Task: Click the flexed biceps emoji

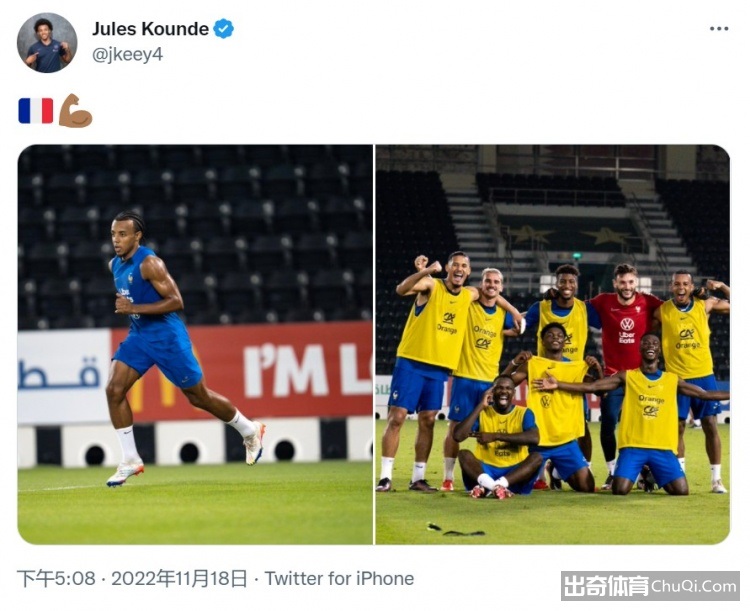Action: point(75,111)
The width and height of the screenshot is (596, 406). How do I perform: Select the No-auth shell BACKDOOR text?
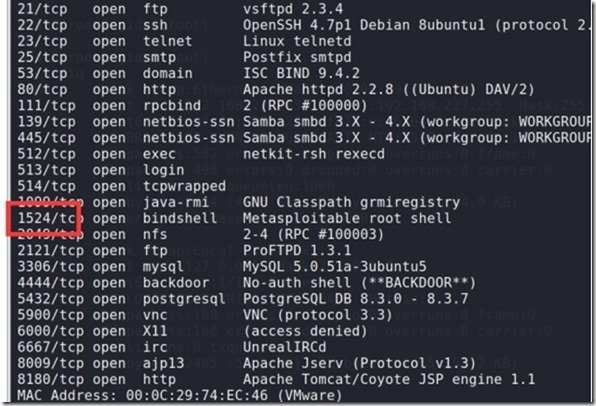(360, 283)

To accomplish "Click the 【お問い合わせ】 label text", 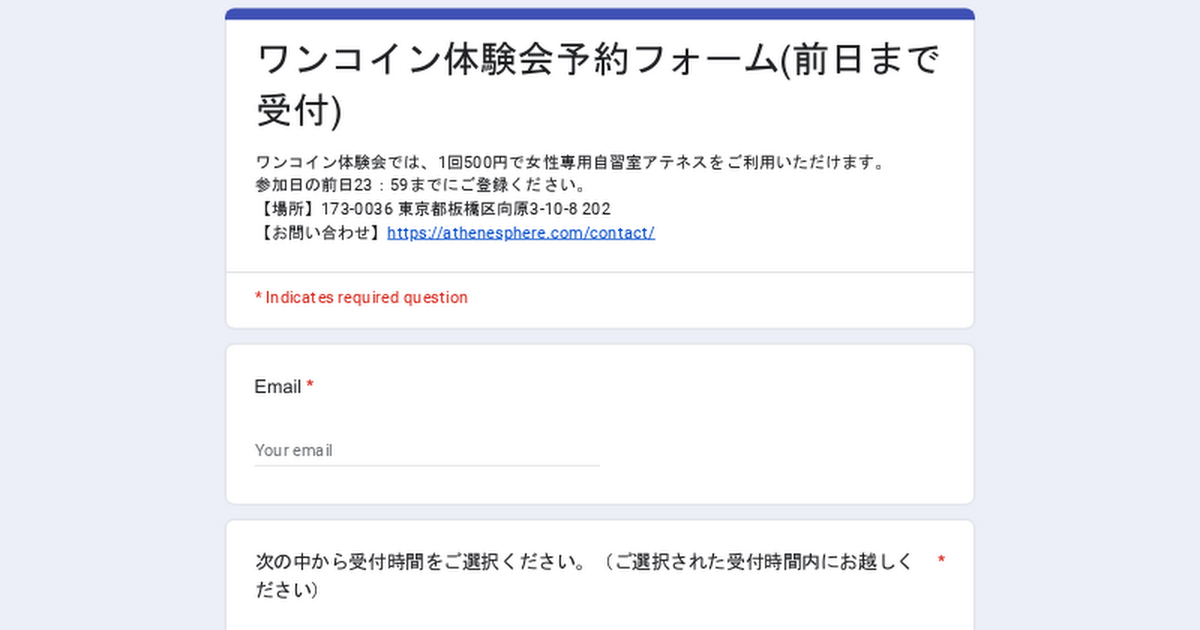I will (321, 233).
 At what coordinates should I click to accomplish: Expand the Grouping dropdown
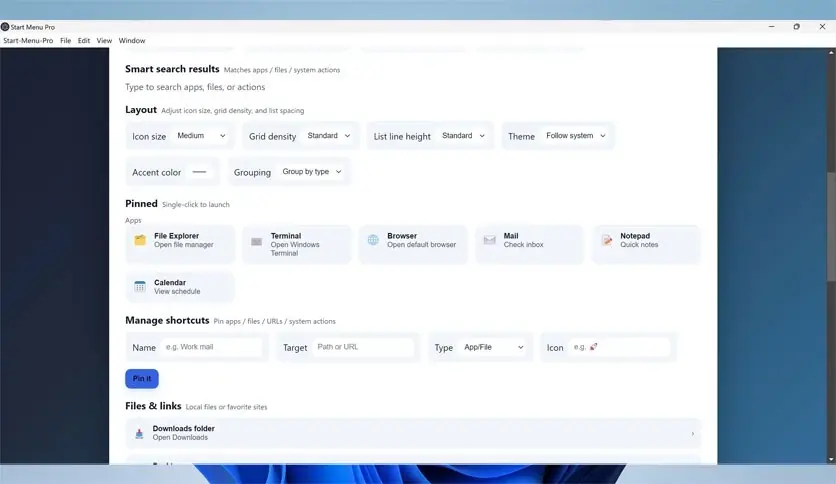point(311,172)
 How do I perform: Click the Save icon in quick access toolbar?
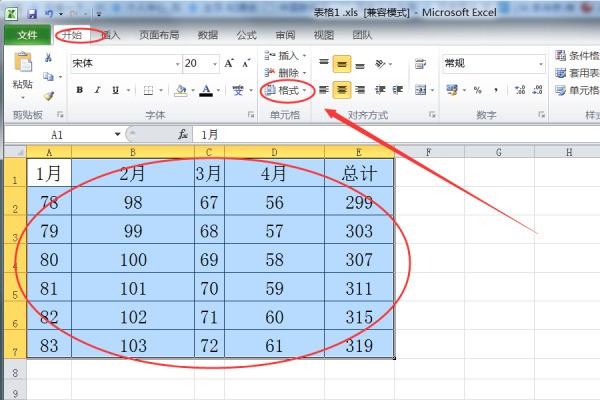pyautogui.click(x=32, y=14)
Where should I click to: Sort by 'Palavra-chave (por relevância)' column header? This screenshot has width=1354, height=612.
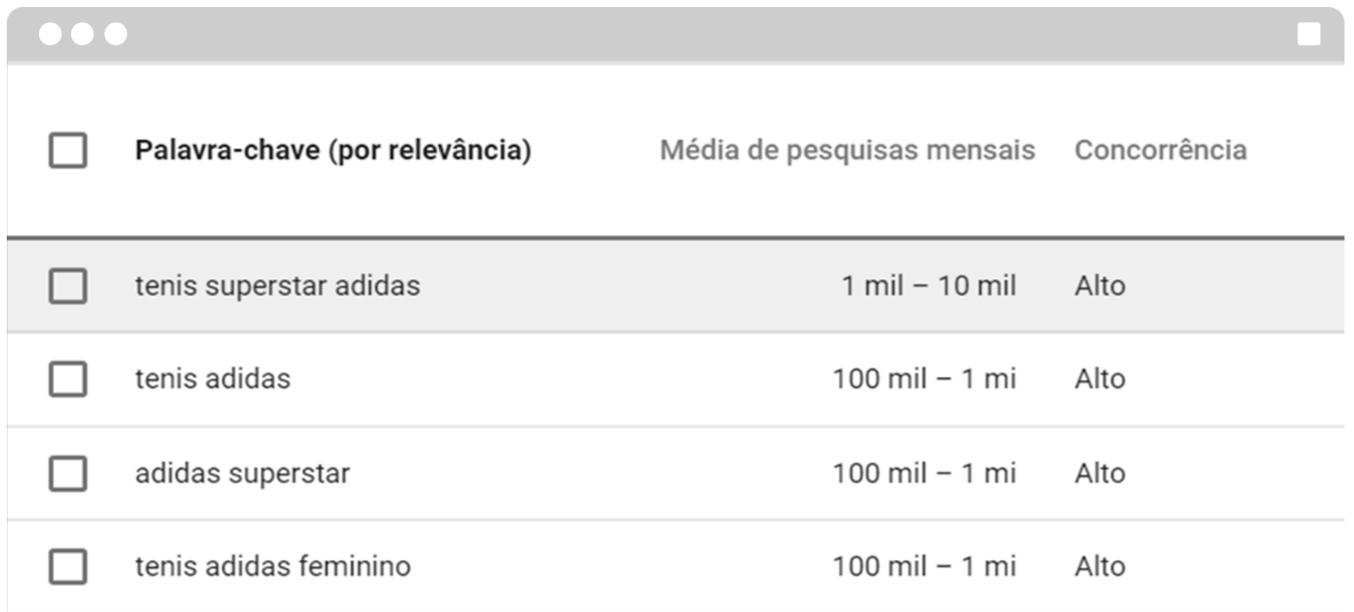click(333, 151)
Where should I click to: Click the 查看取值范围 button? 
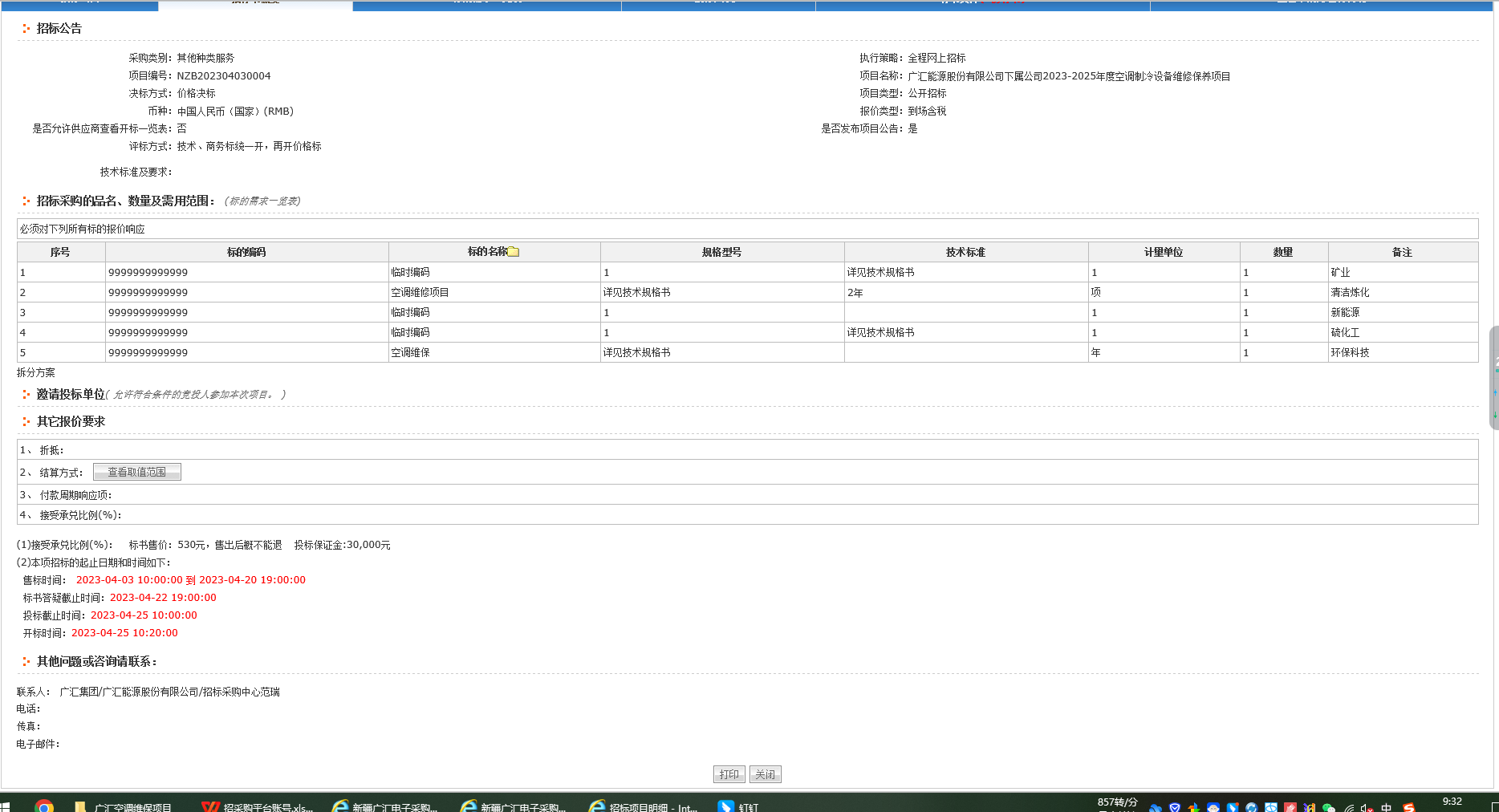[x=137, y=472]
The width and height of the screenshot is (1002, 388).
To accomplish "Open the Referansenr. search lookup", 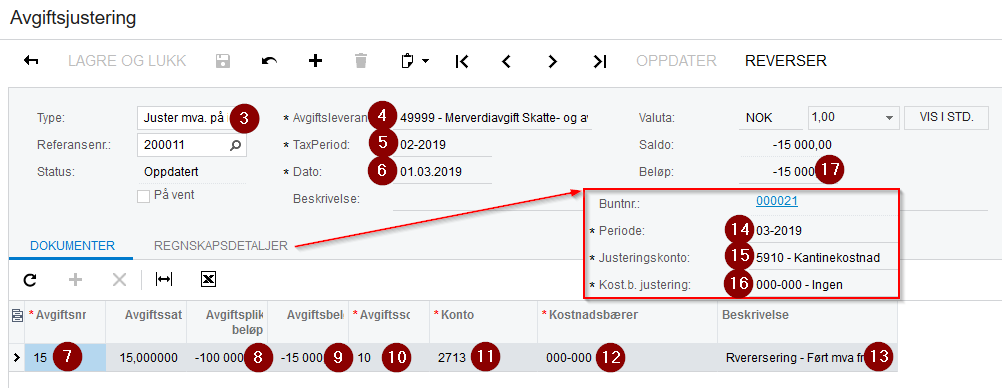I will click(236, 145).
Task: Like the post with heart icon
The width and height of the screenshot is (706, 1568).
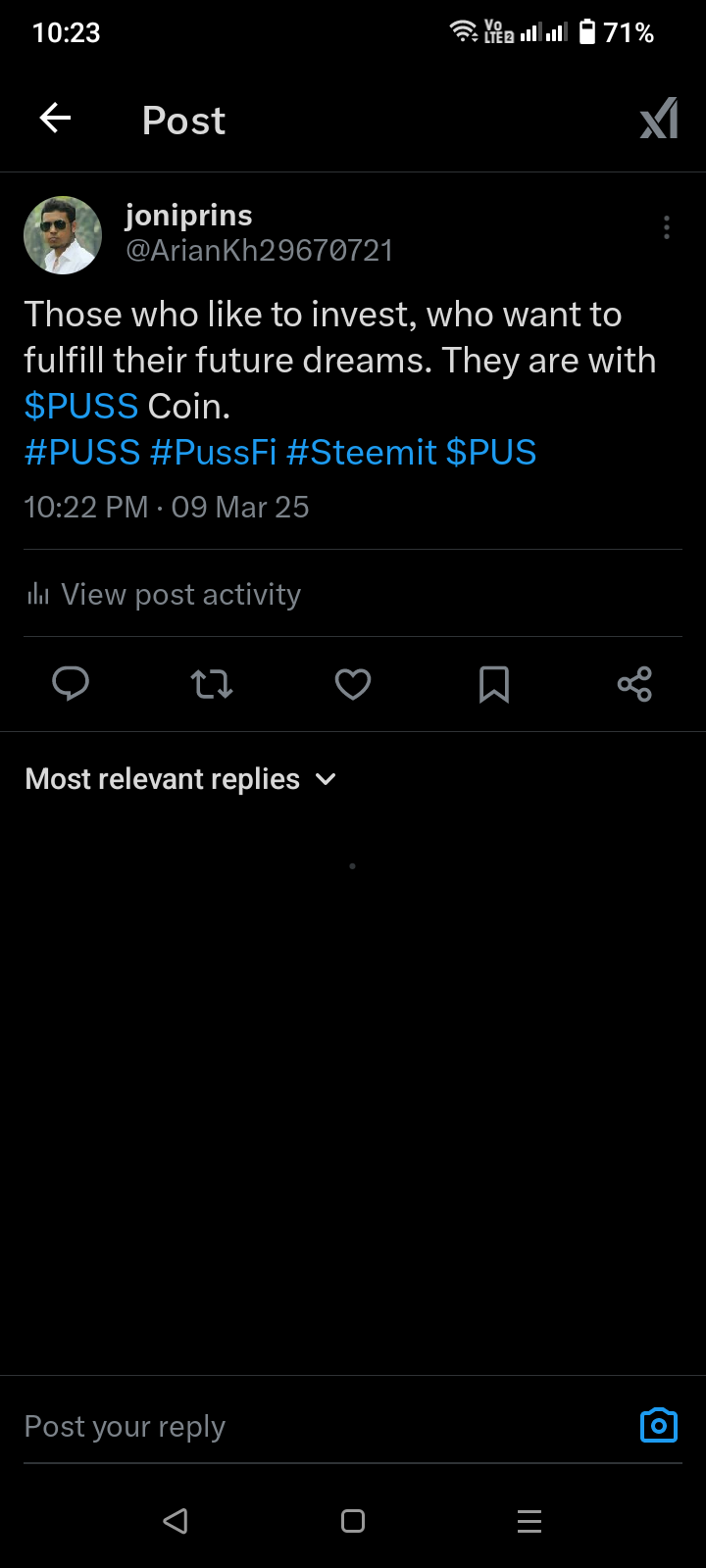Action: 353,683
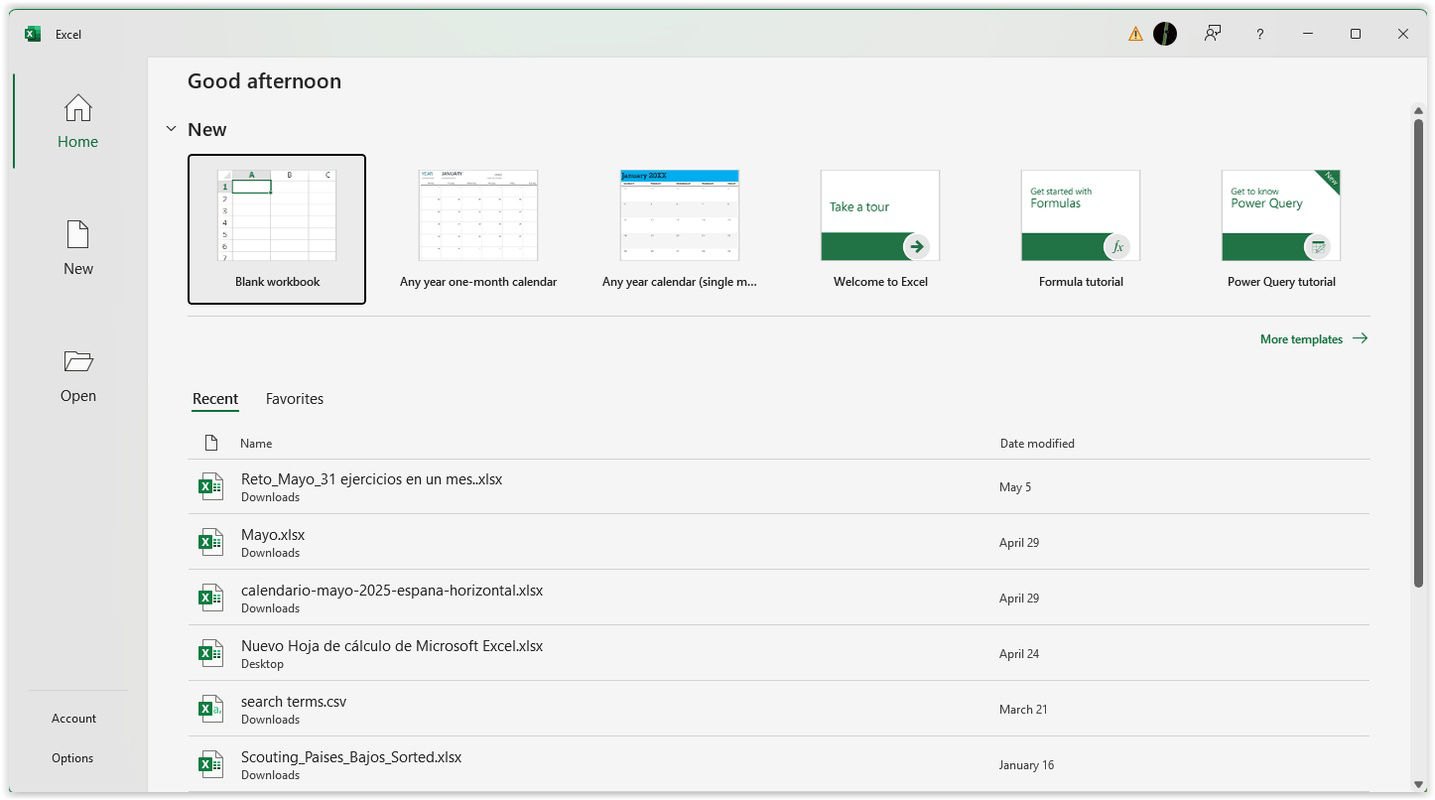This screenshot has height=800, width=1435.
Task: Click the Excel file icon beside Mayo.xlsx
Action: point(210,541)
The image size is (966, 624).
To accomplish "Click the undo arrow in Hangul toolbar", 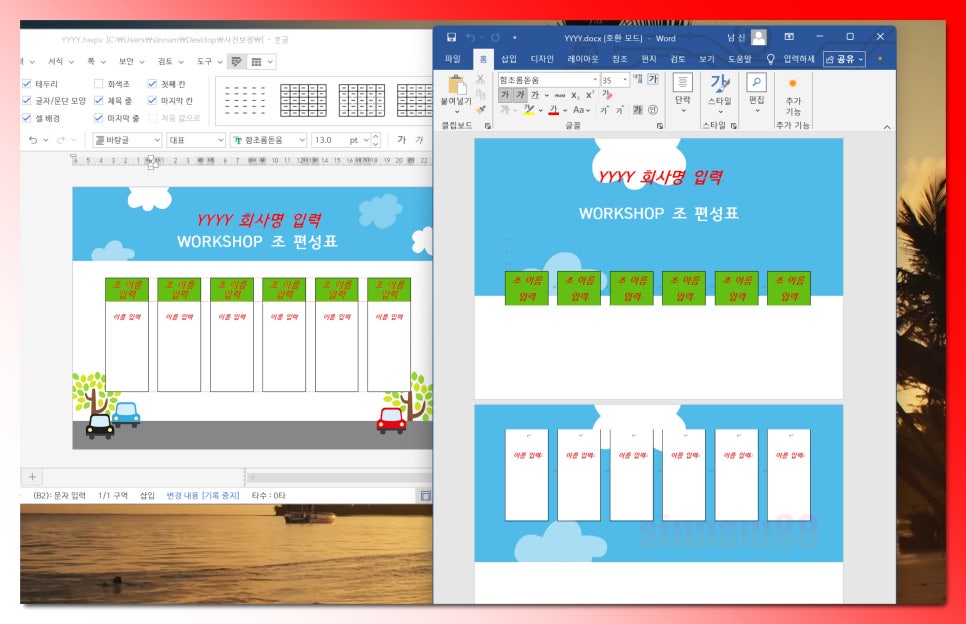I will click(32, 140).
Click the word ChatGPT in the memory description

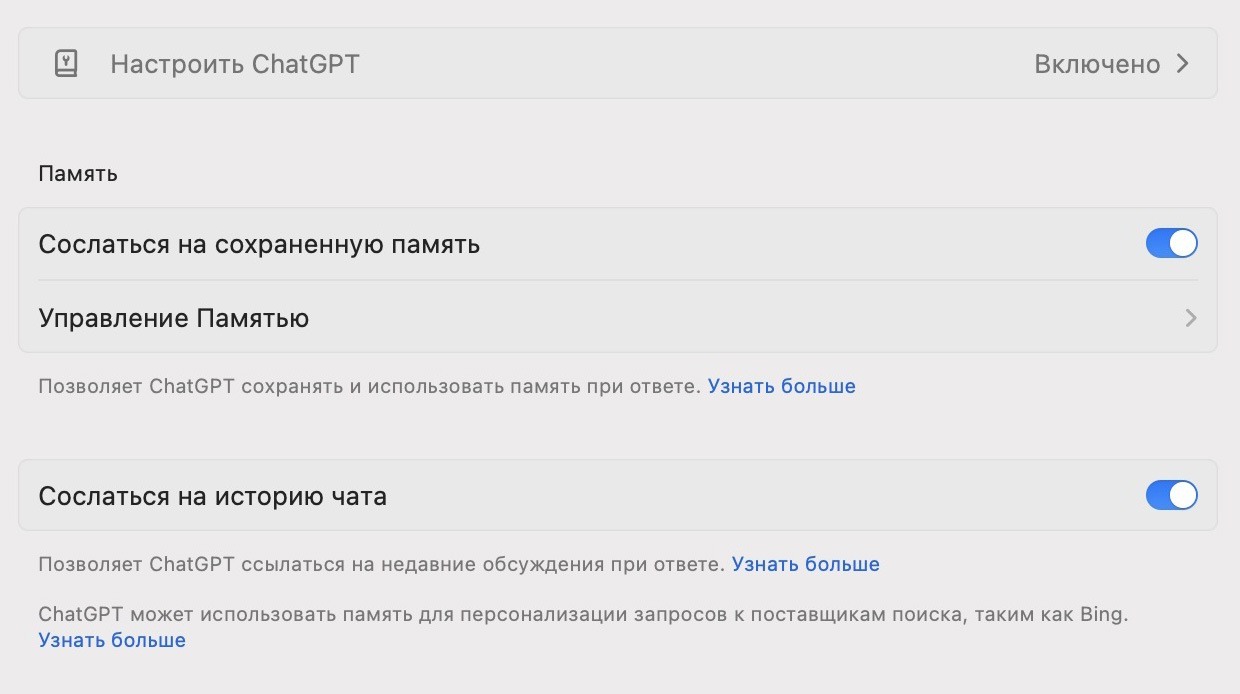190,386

■ ■ ■

Take the line containing "Click the word" and every line after it through the end of the data, and write them out exactly, with no pictures.

Click the word ChatGPT in the memory description

190,386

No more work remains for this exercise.